Each entry below must be repeated word for word.
==== RECORDS SHOWN
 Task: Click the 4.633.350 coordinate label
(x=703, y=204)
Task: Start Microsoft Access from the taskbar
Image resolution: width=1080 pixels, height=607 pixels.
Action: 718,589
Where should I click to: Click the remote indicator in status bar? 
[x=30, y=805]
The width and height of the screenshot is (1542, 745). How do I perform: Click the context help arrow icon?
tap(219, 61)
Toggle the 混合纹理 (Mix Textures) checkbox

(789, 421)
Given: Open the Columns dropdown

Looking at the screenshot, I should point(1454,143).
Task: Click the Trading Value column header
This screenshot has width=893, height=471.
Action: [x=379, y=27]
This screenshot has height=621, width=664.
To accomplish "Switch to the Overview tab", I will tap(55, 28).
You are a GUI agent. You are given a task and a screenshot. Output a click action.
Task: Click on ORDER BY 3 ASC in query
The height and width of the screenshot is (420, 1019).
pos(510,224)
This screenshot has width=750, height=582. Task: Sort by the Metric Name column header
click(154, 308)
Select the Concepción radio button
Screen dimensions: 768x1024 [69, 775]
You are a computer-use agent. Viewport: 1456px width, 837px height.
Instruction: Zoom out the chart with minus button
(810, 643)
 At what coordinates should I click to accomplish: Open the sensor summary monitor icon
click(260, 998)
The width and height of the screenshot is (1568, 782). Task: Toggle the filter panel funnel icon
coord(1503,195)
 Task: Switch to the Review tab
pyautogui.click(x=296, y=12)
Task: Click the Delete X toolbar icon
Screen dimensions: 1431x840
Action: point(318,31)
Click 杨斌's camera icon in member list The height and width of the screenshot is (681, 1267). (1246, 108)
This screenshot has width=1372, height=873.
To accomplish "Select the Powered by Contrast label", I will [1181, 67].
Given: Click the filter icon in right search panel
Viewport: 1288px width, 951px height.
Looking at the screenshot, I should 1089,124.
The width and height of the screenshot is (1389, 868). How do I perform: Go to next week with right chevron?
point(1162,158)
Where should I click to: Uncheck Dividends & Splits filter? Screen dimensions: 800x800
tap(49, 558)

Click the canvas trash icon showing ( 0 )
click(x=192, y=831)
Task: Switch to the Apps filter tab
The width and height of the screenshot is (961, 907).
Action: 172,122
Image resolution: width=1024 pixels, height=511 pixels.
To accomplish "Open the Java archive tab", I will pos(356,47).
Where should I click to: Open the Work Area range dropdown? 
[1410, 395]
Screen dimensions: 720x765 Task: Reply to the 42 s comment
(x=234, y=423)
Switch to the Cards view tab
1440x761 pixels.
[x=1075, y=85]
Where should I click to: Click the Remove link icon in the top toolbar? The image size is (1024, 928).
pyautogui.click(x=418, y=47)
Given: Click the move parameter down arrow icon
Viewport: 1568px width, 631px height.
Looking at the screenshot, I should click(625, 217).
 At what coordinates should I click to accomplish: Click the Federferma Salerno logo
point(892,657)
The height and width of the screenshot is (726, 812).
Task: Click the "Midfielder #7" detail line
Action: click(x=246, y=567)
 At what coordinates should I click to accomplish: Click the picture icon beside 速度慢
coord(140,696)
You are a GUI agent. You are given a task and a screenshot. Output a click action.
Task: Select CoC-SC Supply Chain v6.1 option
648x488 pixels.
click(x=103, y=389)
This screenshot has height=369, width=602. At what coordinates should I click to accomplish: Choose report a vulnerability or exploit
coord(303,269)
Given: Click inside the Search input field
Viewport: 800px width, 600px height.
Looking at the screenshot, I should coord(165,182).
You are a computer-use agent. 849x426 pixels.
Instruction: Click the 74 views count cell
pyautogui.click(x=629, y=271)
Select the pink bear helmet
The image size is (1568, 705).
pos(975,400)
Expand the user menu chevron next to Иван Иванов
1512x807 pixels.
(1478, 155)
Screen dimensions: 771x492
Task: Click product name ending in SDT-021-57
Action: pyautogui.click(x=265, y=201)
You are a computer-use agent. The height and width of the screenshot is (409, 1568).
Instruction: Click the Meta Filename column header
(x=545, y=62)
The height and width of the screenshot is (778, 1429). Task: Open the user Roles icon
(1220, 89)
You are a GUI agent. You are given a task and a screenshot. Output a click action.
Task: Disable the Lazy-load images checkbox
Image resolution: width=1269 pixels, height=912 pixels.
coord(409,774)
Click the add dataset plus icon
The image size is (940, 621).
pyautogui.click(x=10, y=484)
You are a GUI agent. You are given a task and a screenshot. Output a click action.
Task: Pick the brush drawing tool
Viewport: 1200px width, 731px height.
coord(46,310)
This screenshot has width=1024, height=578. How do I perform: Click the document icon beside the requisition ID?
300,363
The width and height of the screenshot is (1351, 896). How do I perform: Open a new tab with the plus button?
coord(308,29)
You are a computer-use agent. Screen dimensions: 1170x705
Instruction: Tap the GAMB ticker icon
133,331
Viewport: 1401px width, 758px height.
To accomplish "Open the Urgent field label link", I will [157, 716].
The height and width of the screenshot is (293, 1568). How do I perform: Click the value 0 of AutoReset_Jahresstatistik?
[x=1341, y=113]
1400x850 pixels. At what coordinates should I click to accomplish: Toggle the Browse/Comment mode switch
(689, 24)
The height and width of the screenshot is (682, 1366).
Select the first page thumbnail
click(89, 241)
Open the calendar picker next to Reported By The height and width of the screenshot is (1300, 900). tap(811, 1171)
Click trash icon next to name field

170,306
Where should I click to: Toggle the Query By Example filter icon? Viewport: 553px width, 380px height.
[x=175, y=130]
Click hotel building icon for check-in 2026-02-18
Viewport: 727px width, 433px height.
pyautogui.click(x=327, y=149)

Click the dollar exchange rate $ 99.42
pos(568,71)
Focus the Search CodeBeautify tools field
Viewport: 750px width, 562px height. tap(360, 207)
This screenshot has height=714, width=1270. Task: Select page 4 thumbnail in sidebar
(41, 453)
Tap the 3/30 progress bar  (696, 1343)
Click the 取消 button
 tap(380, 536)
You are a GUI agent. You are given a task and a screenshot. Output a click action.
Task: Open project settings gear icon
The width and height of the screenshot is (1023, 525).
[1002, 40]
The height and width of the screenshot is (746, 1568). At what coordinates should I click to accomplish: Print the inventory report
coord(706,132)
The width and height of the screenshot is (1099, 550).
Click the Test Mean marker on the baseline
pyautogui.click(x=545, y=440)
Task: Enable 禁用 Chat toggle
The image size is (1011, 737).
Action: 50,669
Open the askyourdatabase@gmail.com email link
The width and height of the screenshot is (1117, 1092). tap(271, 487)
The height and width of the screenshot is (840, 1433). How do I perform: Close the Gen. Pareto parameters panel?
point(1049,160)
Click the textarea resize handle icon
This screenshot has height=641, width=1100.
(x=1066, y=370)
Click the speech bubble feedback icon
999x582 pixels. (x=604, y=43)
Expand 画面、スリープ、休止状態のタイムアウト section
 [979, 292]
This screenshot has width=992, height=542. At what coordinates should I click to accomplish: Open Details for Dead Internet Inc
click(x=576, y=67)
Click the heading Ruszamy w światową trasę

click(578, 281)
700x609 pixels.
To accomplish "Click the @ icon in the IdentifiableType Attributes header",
========
*WRITTEN RESPONSE:*
 Task: Click the 4.633.350 coordinate label
(x=703, y=204)
Task: Start Microsoft Access from the taskbar
Image resolution: width=1080 pixels, height=607 pixels.
Action: 718,589
Where should I click to: Click the remote indicator in status bar? 
[x=30, y=805]
The width and height of the screenshot is (1542, 745). How do I perform: Click the context help arrow icon?
tap(219, 61)
Toggle the 混合纹理 (Mix Textures) checkbox

(789, 421)
Given: Open the Columns dropdown

Looking at the screenshot, I should point(1454,143).
Task: Click the Trading Value column header
This screenshot has width=893, height=471.
Action: [x=379, y=27]
This screenshot has height=621, width=664.
To accomplish "Switch to the Overview tab", I will tap(55, 28).
You are a GUI agent. You are given a task and a screenshot. Output a click action.
Task: Click on ORDER BY 3 ASC in query
The height and width of the screenshot is (420, 1019).
pos(510,224)
This screenshot has width=750, height=582. Task: Sort by the Metric Name column header
click(154, 308)
Select the Concepción radio button
Screen dimensions: 768x1024 [69, 775]
You are a computer-use agent. Viewport: 1456px width, 837px height.
Instruction: Zoom out the chart with minus button
(810, 643)
 At what coordinates should I click to accomplish: Open the sensor summary monitor icon
click(260, 998)
The width and height of the screenshot is (1568, 782). Task: Toggle the filter panel funnel icon
coord(1503,195)
 Task: Switch to the Review tab
pyautogui.click(x=296, y=12)
Task: Click the Delete X toolbar icon
Screen dimensions: 1431x840
Action: point(318,31)
Click 杨斌's camera icon in member list The height and width of the screenshot is (681, 1267). (1246, 108)
This screenshot has width=1372, height=873.
To accomplish "Select the Powered by Contrast label", I will [1181, 67].
Given: Click the filter icon in right search panel
Viewport: 1288px width, 951px height.
Looking at the screenshot, I should 1089,124.
The width and height of the screenshot is (1389, 868). How do I perform: Go to next week with right chevron?
point(1162,158)
Where should I click to: Uncheck Dividends & Splits filter? Screen dimensions: 800x800
tap(49, 558)

Click the canvas trash icon showing ( 0 )
click(x=192, y=831)
Task: Switch to the Apps filter tab
The width and height of the screenshot is (961, 907).
Action: 172,122
Image resolution: width=1024 pixels, height=511 pixels.
To accomplish "Open the Java archive tab", I will pos(356,47).
Where should I click to: Open the Work Area range dropdown? 
[1410, 395]
Screen dimensions: 720x765 Task: Reply to the 42 s comment
(x=234, y=423)
Switch to the Cards view tab
1440x761 pixels.
[x=1075, y=85]
Where should I click to: Click the Remove link icon in the top toolbar? The image size is (1024, 928).
pyautogui.click(x=418, y=47)
Given: Click the move parameter down arrow icon
Viewport: 1568px width, 631px height.
Looking at the screenshot, I should click(625, 217).
 At what coordinates should I click to accomplish: Click the Federferma Salerno logo
point(892,657)
The height and width of the screenshot is (726, 812).
Task: Click the "Midfielder #7" detail line
Action: click(x=246, y=567)
 At what coordinates should I click to accomplish: Click the picture icon beside 速度慢
coord(140,696)
You are a GUI agent. You are given a task and a screenshot. Output a click action.
Task: Select CoC-SC Supply Chain v6.1 option
648x488 pixels.
click(x=103, y=389)
This screenshot has height=369, width=602. At what coordinates should I click to accomplish: Choose report a vulnerability or exploit
coord(303,269)
Given: Click inside the Search input field
Viewport: 800px width, 600px height.
Looking at the screenshot, I should coord(165,182).
You are a computer-use agent. 849x426 pixels.
Instruction: Click the 74 views count cell
pyautogui.click(x=629, y=271)
Select the pink bear helmet
The image size is (1568, 705).
pos(975,400)
Expand the user menu chevron next to Иван Иванов
1512x807 pixels.
(1478, 155)
Screen dimensions: 771x492
Task: Click product name ending in SDT-021-57
Action: pyautogui.click(x=265, y=201)
You are a computer-use agent. The height and width of the screenshot is (409, 1568).
Instruction: Click the Meta Filename column header
(x=545, y=62)
The height and width of the screenshot is (778, 1429). Task: Open the user Roles icon
(1220, 89)
You are a GUI agent. You are given a task and a screenshot. Output a click action.
Task: Disable the Lazy-load images checkbox
Image resolution: width=1269 pixels, height=912 pixels.
coord(409,774)
Click the add dataset plus icon
The image size is (940, 621).
pyautogui.click(x=10, y=484)
You are a GUI agent. You are given a task and a screenshot. Output a click action.
Task: Pick the brush drawing tool
Viewport: 1200px width, 731px height.
coord(46,310)
This screenshot has width=1024, height=578. How do I perform: Click the document icon beside the requisition ID?
300,363
The width and height of the screenshot is (1351, 896). How do I perform: Open a new tab with the plus button?
coord(308,29)
You are a computer-use agent. Screen dimensions: 1170x705
Instruction: Tap the GAMB ticker icon
133,331
Viewport: 1401px width, 758px height.
To accomplish "Open the Urgent field label link", I will [157, 716].
The height and width of the screenshot is (293, 1568). How do I perform: Click the value 0 of AutoReset_Jahresstatistik?
[x=1341, y=113]
1400x850 pixels. At what coordinates should I click to accomplish: Toggle the Browse/Comment mode switch
(689, 24)
The height and width of the screenshot is (682, 1366).
Select the first page thumbnail
click(89, 241)
Open the calendar picker next to Reported By The height and width of the screenshot is (1300, 900). tap(811, 1171)
Click trash icon next to name field

170,306
Where should I click to: Toggle the Query By Example filter icon? Viewport: 553px width, 380px height.
[x=175, y=130]
Click hotel building icon for check-in 2026-02-18
Viewport: 727px width, 433px height.
pyautogui.click(x=327, y=149)

Click the dollar exchange rate $ 99.42
pos(568,71)
Focus the Search CodeBeautify tools field
Viewport: 750px width, 562px height. tap(360, 207)
This screenshot has height=714, width=1270. Task: Select page 4 thumbnail in sidebar
(41, 453)
Tap the 3/30 progress bar  (696, 1343)
Click the 取消 button
 tap(380, 536)
You are a GUI agent. You are given a task and a screenshot. Output a click action.
Task: Open project settings gear icon
The width and height of the screenshot is (1023, 525).
[1002, 40]
The height and width of the screenshot is (746, 1568). At what coordinates should I click to accomplish: Print the inventory report
coord(706,132)
The width and height of the screenshot is (1099, 550).
Click the Test Mean marker on the baseline
pyautogui.click(x=545, y=440)
Task: Enable 禁用 Chat toggle
The image size is (1011, 737).
Action: 50,669
Open the askyourdatabase@gmail.com email link
The width and height of the screenshot is (1117, 1092). tap(271, 487)
The height and width of the screenshot is (840, 1433). How do I perform: Close the Gen. Pareto parameters panel?
point(1049,160)
Click the textarea resize handle icon
This screenshot has height=641, width=1100.
(x=1066, y=370)
Click the speech bubble feedback icon
999x582 pixels. (x=604, y=43)
Expand 画面、スリープ、休止状態のタイムアウト section
 [979, 292]
This screenshot has width=992, height=542. At what coordinates should I click to accomplish: Open Details for Dead Internet Inc
click(x=576, y=67)
Click the heading Ruszamy w światową trasę

click(578, 281)
700x609 pixels.
To accomplish "Click the @ icon in the IdentifiableType Attributes header",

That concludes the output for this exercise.